Obaid-Chinoy wants to change that. Pakistani Prime Minister Nawaz Sharif hosted a screening of the film in Islamabad last week and has promised to rid Pakistan of the crime by tightening up the legislation.

The filmmaker told AFP she had hoped for a positive response but admitted such an unprecedented reaction had taken her by surprise.

“If we get this law passed, it will be all worth it,” she said by telephone from Los Angeles after flying in from Pakistan, battling jet lag and an avalanche of pre-Oscar publicity.

Indonesia’s first film production to be nominated for an Oscar is at once a source of national pride and of shame for the world’s third-largest democracy.

The Look of Silence” centres on one of the worst massacres since World War Two, when at least 500,000 people died in violence that raged after then-general Suharto and the military took power following an abortive coup in 1965. A million or more people were jailed, suspected of being communists.

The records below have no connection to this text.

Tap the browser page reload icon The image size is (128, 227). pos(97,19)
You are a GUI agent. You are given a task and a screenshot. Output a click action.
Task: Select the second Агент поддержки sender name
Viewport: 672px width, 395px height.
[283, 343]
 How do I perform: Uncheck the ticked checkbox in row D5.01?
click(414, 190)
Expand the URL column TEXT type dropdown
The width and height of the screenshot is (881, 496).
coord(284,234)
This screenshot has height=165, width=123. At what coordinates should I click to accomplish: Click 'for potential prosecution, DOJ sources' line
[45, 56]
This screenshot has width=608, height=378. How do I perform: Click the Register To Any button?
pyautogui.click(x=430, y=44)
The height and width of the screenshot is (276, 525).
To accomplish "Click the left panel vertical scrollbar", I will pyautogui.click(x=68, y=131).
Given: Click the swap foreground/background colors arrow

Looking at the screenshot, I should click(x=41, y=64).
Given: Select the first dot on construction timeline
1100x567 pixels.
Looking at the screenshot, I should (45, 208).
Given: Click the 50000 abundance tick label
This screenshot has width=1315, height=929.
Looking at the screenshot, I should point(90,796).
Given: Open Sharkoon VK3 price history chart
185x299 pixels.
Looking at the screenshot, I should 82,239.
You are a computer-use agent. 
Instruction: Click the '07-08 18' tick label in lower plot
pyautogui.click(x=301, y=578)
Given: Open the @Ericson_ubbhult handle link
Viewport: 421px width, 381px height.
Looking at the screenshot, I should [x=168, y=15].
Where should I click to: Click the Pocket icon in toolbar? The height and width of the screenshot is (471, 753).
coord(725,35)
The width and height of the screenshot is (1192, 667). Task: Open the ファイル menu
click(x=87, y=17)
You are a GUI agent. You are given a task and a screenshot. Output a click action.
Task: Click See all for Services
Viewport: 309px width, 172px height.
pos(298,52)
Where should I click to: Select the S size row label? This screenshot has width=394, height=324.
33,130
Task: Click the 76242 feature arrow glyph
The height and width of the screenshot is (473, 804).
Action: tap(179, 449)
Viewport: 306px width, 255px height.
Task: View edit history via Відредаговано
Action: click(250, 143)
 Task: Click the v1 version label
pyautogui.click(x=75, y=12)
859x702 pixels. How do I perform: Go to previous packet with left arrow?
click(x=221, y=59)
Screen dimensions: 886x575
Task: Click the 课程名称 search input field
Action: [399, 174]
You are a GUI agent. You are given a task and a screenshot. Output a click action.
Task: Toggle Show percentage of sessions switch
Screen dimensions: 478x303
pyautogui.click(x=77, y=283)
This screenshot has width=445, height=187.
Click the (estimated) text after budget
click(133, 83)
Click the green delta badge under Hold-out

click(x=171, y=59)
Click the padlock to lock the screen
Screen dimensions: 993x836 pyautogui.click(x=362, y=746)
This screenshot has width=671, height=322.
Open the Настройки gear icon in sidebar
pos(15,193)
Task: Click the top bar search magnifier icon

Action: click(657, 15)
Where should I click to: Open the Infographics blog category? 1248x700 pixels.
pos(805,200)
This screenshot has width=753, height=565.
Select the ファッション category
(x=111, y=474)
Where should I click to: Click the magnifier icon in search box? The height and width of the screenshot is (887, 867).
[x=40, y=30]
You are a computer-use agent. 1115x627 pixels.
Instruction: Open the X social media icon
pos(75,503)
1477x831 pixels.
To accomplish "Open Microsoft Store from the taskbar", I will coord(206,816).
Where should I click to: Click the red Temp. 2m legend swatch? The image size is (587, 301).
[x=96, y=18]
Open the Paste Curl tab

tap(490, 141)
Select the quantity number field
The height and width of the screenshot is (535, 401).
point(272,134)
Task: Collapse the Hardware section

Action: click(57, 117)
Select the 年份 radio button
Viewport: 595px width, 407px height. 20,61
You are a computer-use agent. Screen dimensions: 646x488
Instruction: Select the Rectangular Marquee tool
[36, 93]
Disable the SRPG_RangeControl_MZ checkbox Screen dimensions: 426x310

Up for best documentary at Sunday’s Academy Awards ceremony, the film has forced many to confront one of the darkest periods in Indonesia’s history and remains banned from commercial cinemas.

“Successive governments have failed to address the events of 1965 as a lesson that needs to be learned by the nation,” said Muhammad Nurkhoiron of the national commission on human rights.

“There needs to at least be official recognition but that hasn’t happened. But we feel happy this film has been nominated so the world can see those events are finally being questioned.”

Government officials did not respond to repeated requests for comment on the film.

Despite the ban, “The Look of Silence”, which has an Indonesian co-producer, is available online and had hundreds of private screenings across Indonesia.

This year’s nomination will be the second for director Joshua Oppenheimer, whose similarly-themed “The Act of Killing” lost out in the best documentary category in 2013.

While the first film unveiled some of 1965’s unrepentant killers who still remain free, “The Look of Silence” tells the same tale through the eyes of a victim’s family.

In the film Adi Rukun comes face to face with the alleged torturers and killers of his three siblings.

“It was the hardest thing I’ve done in my life,” Rukun said in a telephone interview. “What I wanted was to hear a confession, but I saw them feel no remorse.”

The films go beyond tracking the cathartic journeys of those involved to show how many continue to turn a blind eye to past crimes.

“I hope the films will energise the movement in Indonesia against impunity and against a system based on fear and intimidation,” Oppenheimer told Reuters by telephone.

Indonesia began a transition to democracy in 1998 after more than three decades of authoritarian rule.

The 2014 election of Joko Widodo as president, the first leader to come from outside the country’s political and military establishment, offered hope to human rights activists that past violations would finally be addressed.

That has not happened, and last year Indonesia censored several events to mark the 50th anniversary of the 1965 killings.

“The hope is small,” said Nurkhoiron. “But these films are a step to reconciliation with the past.”